**Instructions to follow**
Please copy every entry below word for word, leaving out the pictures.

--- Data in this exercise Enclosed Below ---

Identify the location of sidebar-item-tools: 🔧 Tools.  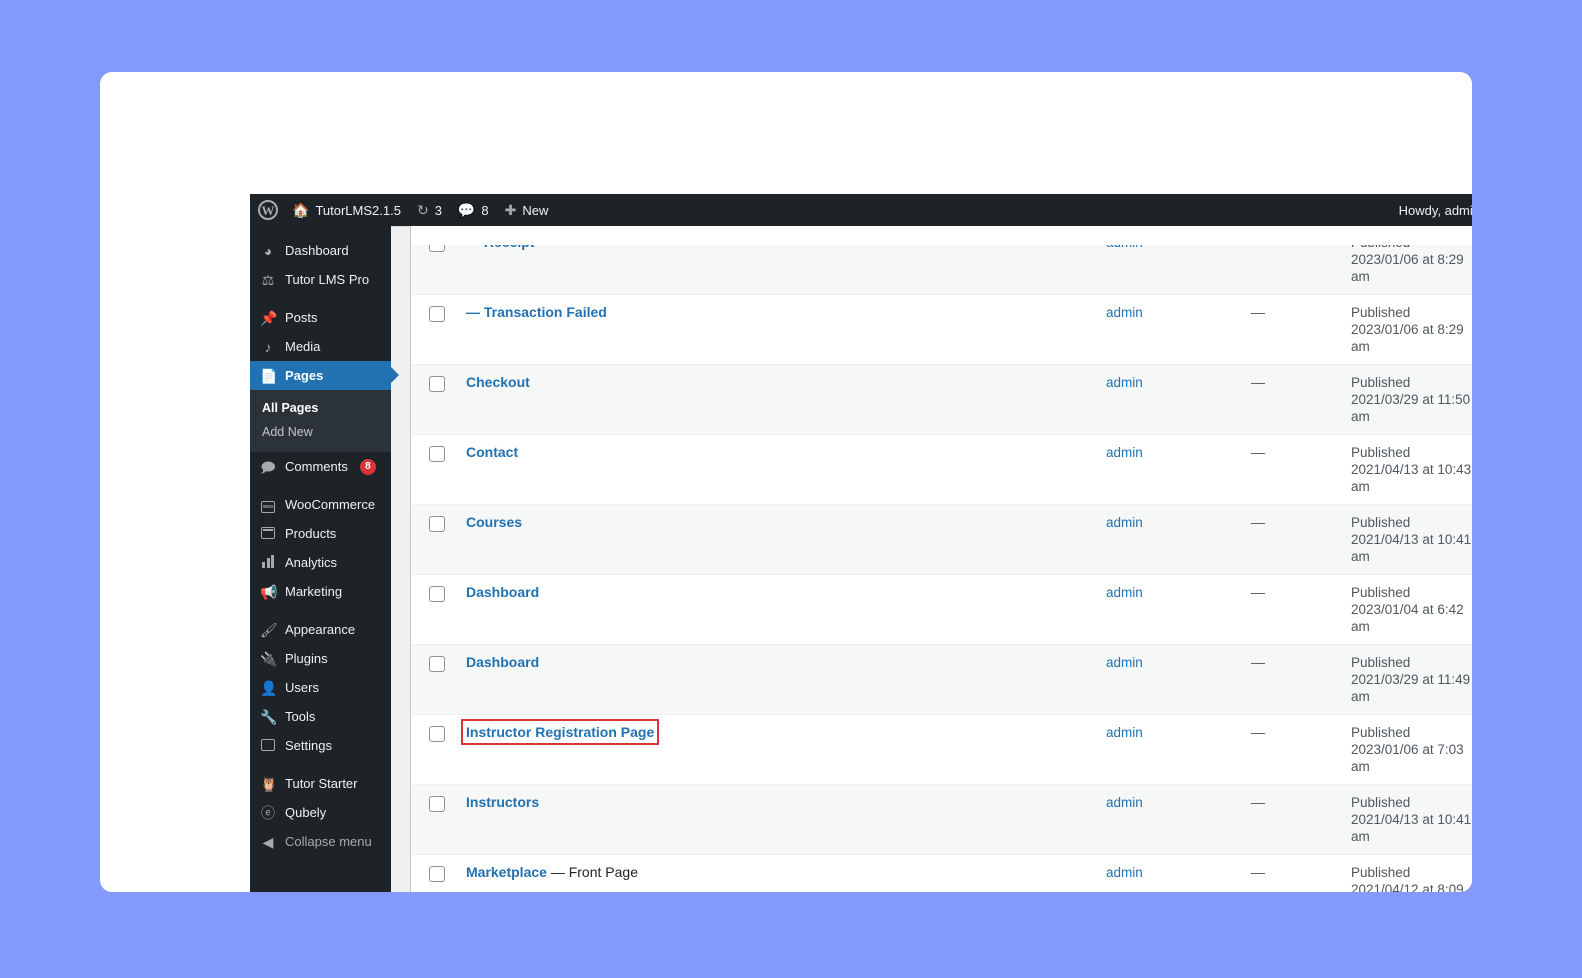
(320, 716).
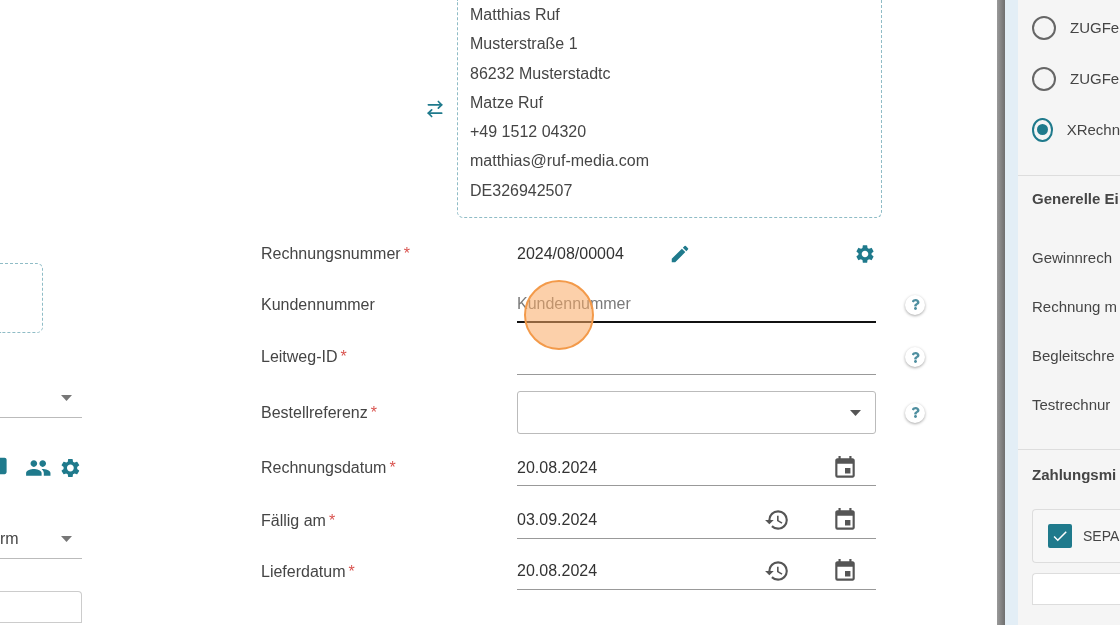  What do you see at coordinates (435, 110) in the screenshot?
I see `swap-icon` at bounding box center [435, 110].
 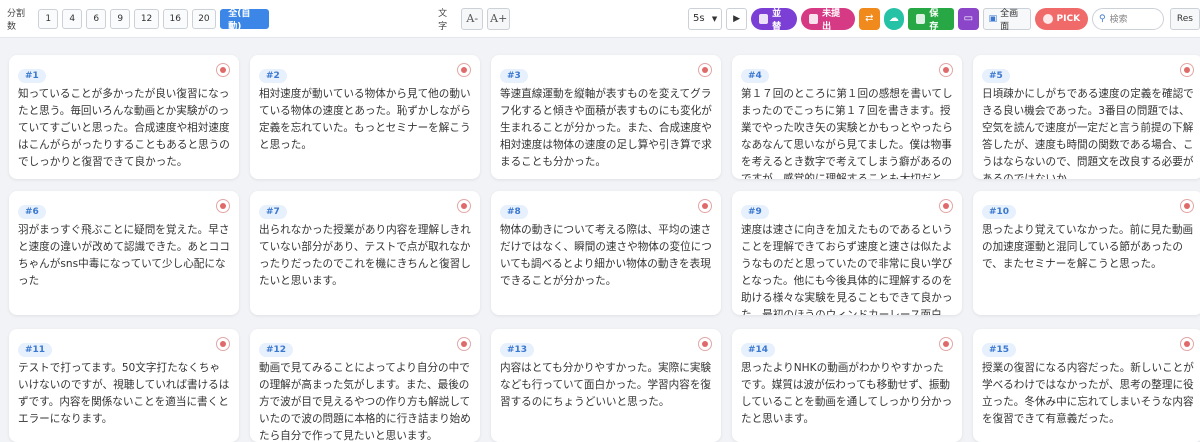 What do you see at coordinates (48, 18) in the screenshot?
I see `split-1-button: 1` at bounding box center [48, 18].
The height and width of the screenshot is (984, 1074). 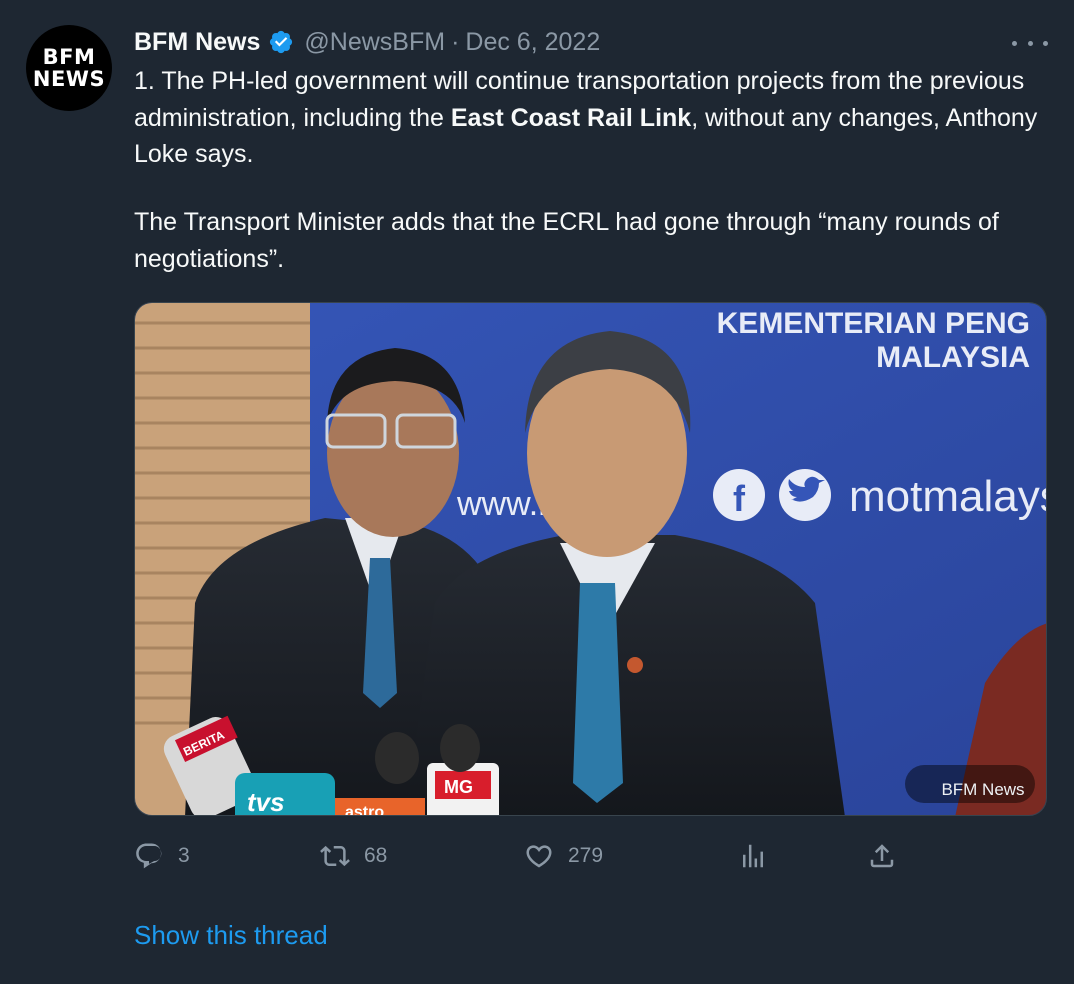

--- End of Enclosed Data in this exercise ---

**Expected answer**
Identify the location of sidebar-item-tools: 🔧 Tools.  
(320, 716).
  What do you see at coordinates (435, 110) in the screenshot?
I see `swap-icon` at bounding box center [435, 110].
  What do you see at coordinates (48, 18) in the screenshot?
I see `split-1-button: 1` at bounding box center [48, 18].
The height and width of the screenshot is (984, 1074). 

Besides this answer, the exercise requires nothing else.